= WORK ITEM =
Your answer should be every line of the records that contains the word "first".

══ PROVIDED RECORDS

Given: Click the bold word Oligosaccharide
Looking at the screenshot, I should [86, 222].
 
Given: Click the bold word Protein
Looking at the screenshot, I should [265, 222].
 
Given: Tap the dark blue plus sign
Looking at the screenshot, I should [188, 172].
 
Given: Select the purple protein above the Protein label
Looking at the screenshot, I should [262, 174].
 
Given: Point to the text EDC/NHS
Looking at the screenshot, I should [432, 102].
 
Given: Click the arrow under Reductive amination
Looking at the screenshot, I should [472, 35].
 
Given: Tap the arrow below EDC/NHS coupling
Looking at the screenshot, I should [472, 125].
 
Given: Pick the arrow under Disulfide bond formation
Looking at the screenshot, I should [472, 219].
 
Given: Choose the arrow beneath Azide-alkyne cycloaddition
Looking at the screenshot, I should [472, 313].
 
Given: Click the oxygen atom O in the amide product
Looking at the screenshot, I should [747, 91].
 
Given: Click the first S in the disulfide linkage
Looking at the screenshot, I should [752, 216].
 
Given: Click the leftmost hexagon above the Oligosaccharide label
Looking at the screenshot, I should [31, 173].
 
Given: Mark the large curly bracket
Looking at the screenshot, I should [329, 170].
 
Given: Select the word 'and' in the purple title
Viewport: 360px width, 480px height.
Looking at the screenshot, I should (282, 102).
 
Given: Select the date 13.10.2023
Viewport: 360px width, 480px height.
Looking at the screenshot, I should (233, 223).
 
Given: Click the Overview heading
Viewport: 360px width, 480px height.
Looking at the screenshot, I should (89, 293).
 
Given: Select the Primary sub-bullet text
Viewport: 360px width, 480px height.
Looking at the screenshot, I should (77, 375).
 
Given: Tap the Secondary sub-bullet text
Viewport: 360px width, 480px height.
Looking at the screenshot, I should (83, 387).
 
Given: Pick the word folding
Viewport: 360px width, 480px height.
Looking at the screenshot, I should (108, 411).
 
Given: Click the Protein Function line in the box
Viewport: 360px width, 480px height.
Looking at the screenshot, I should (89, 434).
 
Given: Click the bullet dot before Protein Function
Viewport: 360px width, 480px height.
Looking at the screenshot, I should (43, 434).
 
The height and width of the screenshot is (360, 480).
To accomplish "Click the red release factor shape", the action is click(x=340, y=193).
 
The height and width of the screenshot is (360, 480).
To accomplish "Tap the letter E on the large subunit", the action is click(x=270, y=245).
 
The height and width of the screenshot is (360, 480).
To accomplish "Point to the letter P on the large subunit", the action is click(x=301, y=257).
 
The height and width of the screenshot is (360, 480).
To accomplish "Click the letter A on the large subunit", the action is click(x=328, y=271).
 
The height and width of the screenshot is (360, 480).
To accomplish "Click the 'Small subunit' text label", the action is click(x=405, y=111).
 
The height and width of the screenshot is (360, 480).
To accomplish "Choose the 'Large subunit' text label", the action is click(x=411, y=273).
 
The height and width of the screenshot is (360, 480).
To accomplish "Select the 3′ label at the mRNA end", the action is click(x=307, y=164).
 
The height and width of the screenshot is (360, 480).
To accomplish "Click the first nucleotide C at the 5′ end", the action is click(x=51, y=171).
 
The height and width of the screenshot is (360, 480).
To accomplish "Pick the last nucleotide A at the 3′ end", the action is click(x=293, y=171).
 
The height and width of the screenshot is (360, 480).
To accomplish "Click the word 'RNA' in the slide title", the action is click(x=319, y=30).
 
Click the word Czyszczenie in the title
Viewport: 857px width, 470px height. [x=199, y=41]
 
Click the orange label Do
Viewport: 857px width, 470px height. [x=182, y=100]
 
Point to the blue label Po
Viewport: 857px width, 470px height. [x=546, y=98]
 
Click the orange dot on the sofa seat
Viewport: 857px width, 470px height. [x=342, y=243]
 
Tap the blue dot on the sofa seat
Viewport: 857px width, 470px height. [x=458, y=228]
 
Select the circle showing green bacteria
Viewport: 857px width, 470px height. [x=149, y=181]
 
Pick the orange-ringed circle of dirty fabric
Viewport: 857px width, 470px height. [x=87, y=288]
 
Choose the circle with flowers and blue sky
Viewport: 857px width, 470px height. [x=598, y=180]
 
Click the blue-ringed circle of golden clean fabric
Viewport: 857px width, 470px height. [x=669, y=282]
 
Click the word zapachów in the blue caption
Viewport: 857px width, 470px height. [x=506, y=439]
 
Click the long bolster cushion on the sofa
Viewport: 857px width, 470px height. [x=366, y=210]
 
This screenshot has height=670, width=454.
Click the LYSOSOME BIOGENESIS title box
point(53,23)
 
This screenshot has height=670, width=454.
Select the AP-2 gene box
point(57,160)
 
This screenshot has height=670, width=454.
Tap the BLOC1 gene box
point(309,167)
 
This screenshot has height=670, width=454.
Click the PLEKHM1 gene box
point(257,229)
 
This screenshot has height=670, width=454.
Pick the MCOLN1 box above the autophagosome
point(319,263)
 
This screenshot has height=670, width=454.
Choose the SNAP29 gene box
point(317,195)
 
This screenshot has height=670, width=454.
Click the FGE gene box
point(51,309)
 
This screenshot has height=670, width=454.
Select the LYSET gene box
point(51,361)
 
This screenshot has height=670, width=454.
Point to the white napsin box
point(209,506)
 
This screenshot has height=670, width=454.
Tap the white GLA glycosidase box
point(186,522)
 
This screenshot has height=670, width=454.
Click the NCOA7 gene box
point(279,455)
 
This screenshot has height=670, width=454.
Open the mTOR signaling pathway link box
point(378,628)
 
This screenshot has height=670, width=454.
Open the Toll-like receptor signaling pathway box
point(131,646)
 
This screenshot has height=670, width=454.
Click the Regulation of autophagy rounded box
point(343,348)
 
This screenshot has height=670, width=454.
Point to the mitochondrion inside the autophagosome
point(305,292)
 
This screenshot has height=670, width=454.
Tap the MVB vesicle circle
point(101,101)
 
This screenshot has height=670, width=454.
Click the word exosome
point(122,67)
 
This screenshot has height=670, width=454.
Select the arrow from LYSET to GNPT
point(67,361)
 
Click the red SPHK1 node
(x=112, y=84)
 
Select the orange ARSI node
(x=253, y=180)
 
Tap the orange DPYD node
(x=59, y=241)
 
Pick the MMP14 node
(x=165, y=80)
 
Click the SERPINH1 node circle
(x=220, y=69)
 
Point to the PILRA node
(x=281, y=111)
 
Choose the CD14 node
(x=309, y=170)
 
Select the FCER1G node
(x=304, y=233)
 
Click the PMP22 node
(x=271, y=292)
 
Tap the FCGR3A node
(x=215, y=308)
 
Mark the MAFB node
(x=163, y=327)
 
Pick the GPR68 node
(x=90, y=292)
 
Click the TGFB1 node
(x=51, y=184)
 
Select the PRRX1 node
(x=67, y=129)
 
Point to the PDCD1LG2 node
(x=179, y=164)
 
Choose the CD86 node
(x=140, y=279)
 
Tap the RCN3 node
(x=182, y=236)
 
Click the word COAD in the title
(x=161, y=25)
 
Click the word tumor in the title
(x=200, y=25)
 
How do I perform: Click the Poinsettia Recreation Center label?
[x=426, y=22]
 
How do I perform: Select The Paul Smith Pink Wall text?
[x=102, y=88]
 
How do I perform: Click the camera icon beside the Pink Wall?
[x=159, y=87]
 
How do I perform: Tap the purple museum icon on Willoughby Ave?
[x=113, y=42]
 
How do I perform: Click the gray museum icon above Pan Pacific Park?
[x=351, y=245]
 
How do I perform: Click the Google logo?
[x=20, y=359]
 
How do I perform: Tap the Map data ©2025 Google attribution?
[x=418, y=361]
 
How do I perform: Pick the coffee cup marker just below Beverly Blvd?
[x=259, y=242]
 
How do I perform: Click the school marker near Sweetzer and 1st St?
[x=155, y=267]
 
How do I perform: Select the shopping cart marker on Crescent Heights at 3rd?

════

= SOLUTION TO THIS EXERCISE =
Given: Click the first S in the disulfide linkage
To accomplish "Click the first nucleotide C at the 5′ end", the action is click(x=51, y=171).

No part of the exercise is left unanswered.